===== Angezeigter Text =====

Themenüberblick

Gräueltaten gezielt eingesetzt

Trotz des seit sechs Wochen geltenden Waffenstillstands in Syrien hat die UNO dort massive Verletzungen der Menschenrechte „in einem zunehmend militarisierten Umfeld“ registriert, wie die Syrien-Kommission am Donnerstag mitteilte.

Dieser Artikel ist älter als ein Jahr.

Die Syrien-Kommission wurde im vergangenen Jahr vom UNO-Menschenrechtsrat ins Leben gerufen. Die schwersten Vorwürfe erhoben die UNO-Ermittler in ihrem am Donnerstag veröffentlichten Bericht gegen Armee und Sicherheitskräfte der Regierung. Sie hätten tödliche Waffengewalt gegen Demonstranten eingesetzt, Dörfer beschossen, ganze Familien hingerichtet und auch Kinder gefoltert. Seit März seien die meisten Menschenrechtsverletzungen von den Soldaten und Sicherheitskräften begangen worden.

Syrer fliehen vor einem Angriff in Idlib

AP/Rodrigo Abd

Kein Ende des Bürgerkrieges absehbar

In mehr als 200 Interviews sei das „klare Muster“ deutlich geworden, dass Blockaden von Stadtvierteln durch die Regierungstruppen darauf ausgerichtet sind, gesuchte Menschen und deren Familien quasi in Sippenhaftung „auszumerzen“. Während solcher Belagerungen seien Kinder aufgrund fehlender medizinischer Versorgung gestorben. Einigen Folteropfern sei eine Behandlung verweigert worden. In einigen Gegenden hätten die Menschen keinen Zugang zu Nahrungsmitteln und Wasser gehabt und seien auch in ihrer Bewegungsfreiheit eingeschränkt gewesen.

Rebellen richteten Soldaten und Informanten hin

Die Kämpfer der Opposition ihrerseits hätten Soldaten und mutmaßliche Informanten der Regierung hingerichtet. Außerdem setzten sie in zunehmendem Maße getarnte Sprengsätze ein. Daneben registrierten die UNO-Ermittler Geiselnahmen durch die Aktivisten der Opposition. Damit sollte offenbar die Freilassung Inhaftierter oder Lösegeld erpresst werden.

Assad gibt Durchhalteparolen aus

Präsident Baschar al-Assad glaubt, dass Syrien die andauernde Krise unter seiner Führung überwinden kann. Syrien habe über Jahre hinweg „Druck und Drohungen“ standgehalten, sagte Assad laut amtlicher Nachrichtenagentur SANA am Donnerstag in Damaskus bei einem Treffen mit dem iranischen Kommunikationsminister Resa Takipur. Daher sei das Land „durch den Widerstand seines Volks sowie durch sein Festhalten an der Einheit und der Unabhängigkeit in der Lage, aus der Krise herauszukommen“.

Takipur überbrachte Assad eine Einladung von Präsident Mahmud Ahmadinedschad zu einem Iran-Besuch im September. Assad hatte zuvor eingeschleuste „Terroristen“ und „ausländische Söldner“ für das Blutvergießen verantwortlich gemacht. Die syrische Regierung hatte den Vereinten Nationen eine Liste mit den Namen von 26 festgenommen Ausländern vorgelegt, die zum Untergrundkampf eingeschleust worden seien. 20 dieser Personen seien Mitglieder von Al-Kaida und über die Türkei ins Land gelangt.

===== Bereitgestellte Datensätze =====

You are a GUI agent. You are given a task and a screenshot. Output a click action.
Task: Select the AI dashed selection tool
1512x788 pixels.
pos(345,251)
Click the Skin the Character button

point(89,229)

=====
===== Bereitgestellte Datensätze =====

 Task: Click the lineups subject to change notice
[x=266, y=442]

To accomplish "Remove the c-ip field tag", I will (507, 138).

=====
===== Bereitgestellte Datensätze =====

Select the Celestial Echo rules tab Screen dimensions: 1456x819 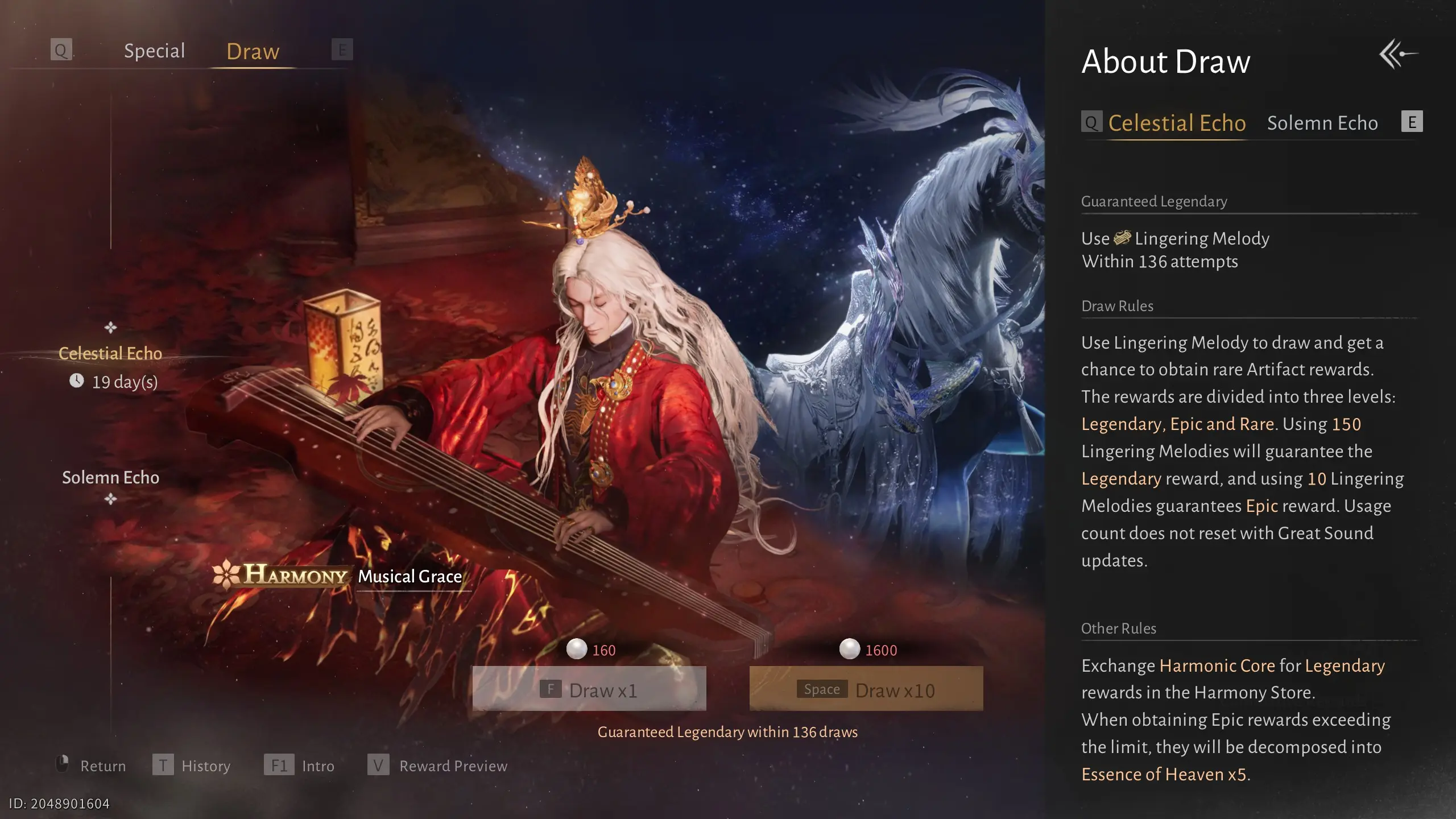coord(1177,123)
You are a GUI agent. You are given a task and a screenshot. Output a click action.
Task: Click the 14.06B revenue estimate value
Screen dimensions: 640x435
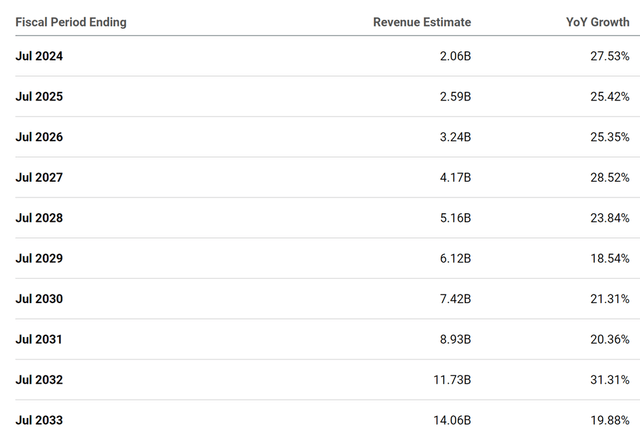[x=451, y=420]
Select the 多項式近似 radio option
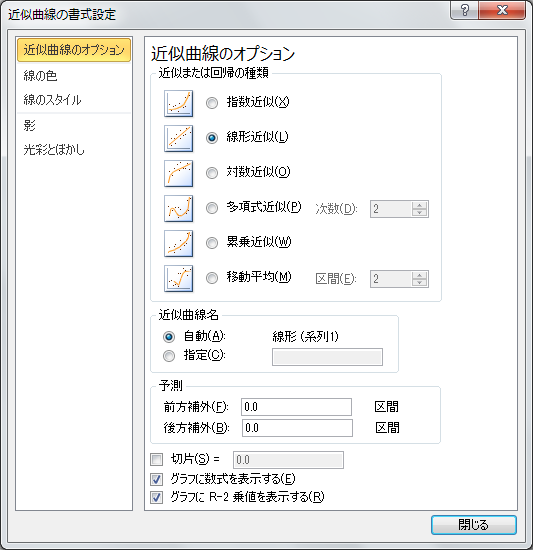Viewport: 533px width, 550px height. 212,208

=====

Geben Sie aus dem Text über die Menschenrechtslage in Syrien alles von „Gräueltaten gezielt eingesetzt“ bis hinunter zu „Sicherheitskräften begangen worden.“ wortgetreu aus. Die Datensätze spielen hierfür keine Rolle.

Gräueltaten gezielt eingesetzt

Trotz des seit sechs Wochen geltenden Waffenstillstands in Syrien hat die UNO dort massive Verletzungen der Menschenrechte „in einem zunehmend militarisierten Umfeld“ registriert, wie die Syrien-Kommission am Donnerstag mitteilte.

Dieser Artikel ist älter als ein Jahr.

Die Syrien-Kommission wurde im vergangenen Jahr vom UNO-Menschenrechtsrat ins Leben gerufen. Die schwersten Vorwürfe erhoben die UNO-Ermittler in ihrem am Donnerstag veröffentlichten Bericht gegen Armee und Sicherheitskräfte der Regierung. Sie hätten tödliche Waffengewalt gegen Demonstranten eingesetzt, Dörfer beschossen, ganze Familien hingerichtet und auch Kinder gefoltert. Seit März seien die meisten Menschenrechtsverletzungen von den Soldaten und Sicherheitskräften begangen worden.